# Problem details
The records that follow are to be given again exactly.
-- -- --
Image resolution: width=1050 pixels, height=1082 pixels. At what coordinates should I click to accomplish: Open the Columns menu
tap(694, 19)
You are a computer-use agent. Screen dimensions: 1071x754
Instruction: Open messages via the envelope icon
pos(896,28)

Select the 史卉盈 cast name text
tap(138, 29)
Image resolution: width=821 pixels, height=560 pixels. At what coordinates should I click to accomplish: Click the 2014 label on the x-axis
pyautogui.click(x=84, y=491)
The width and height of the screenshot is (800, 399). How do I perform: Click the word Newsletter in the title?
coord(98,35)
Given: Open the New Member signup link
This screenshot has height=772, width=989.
-- -- --
# Expected output
Image resolution: width=1050 pixels, height=1082 pixels. At what coordinates should I click to accomplish: Open the Columns menu
tap(694, 19)
You are a computer-use agent. Screen dimensions: 1071x754
Instruction: Open messages via the envelope icon
pos(896,28)

Select the 史卉盈 cast name text
tap(138, 29)
Image resolution: width=821 pixels, height=560 pixels. At what coordinates should I click to accomplish: Click the 2014 label on the x-axis
pyautogui.click(x=84, y=491)
The width and height of the screenshot is (800, 399). How do I perform: Click the word Newsletter in the title?
coord(98,35)
Given: Open the New Member signup link
This screenshot has height=772, width=989.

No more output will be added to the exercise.